Without the pictures, set down exactly the lines from the one that contains "Task: Open the Детский channel letter icon" to the end of the entries, both included, and nothing besides.

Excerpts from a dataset
▼▼▼

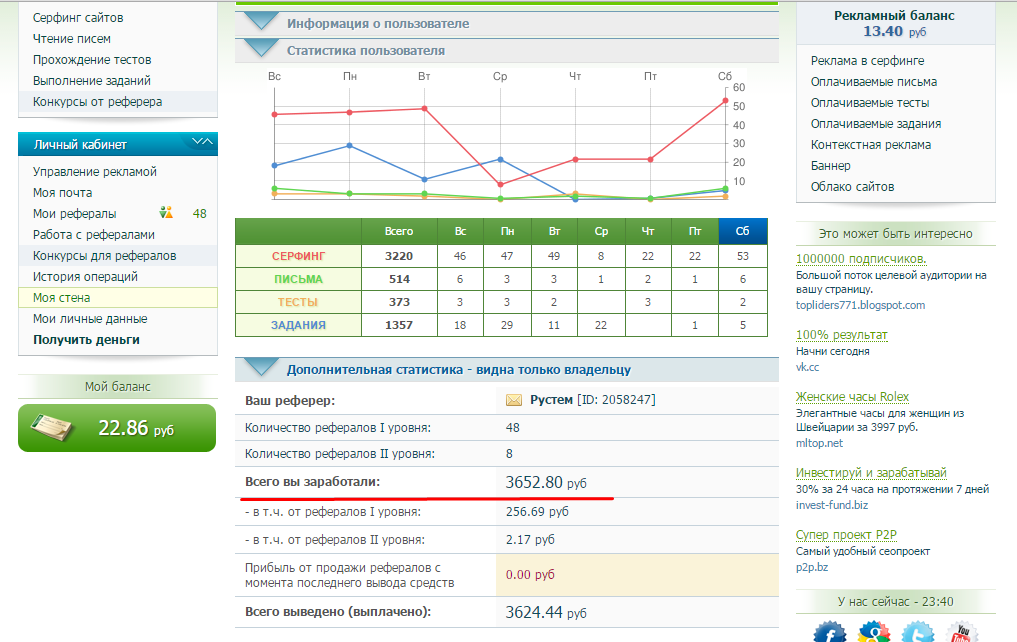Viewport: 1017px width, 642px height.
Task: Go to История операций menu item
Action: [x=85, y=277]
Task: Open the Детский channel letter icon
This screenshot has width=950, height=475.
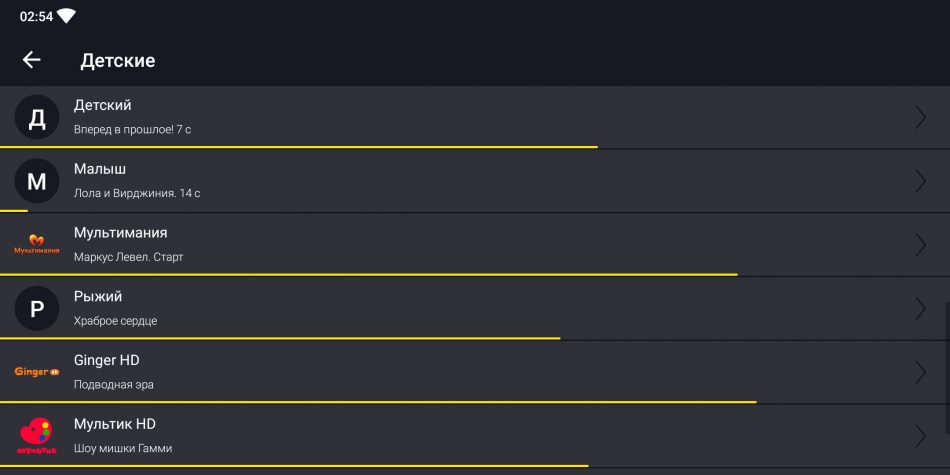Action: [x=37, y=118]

▲▲▲

**Result:**
Task: Open the Детский channel letter icon
This screenshot has width=950, height=475.
Action: [x=37, y=118]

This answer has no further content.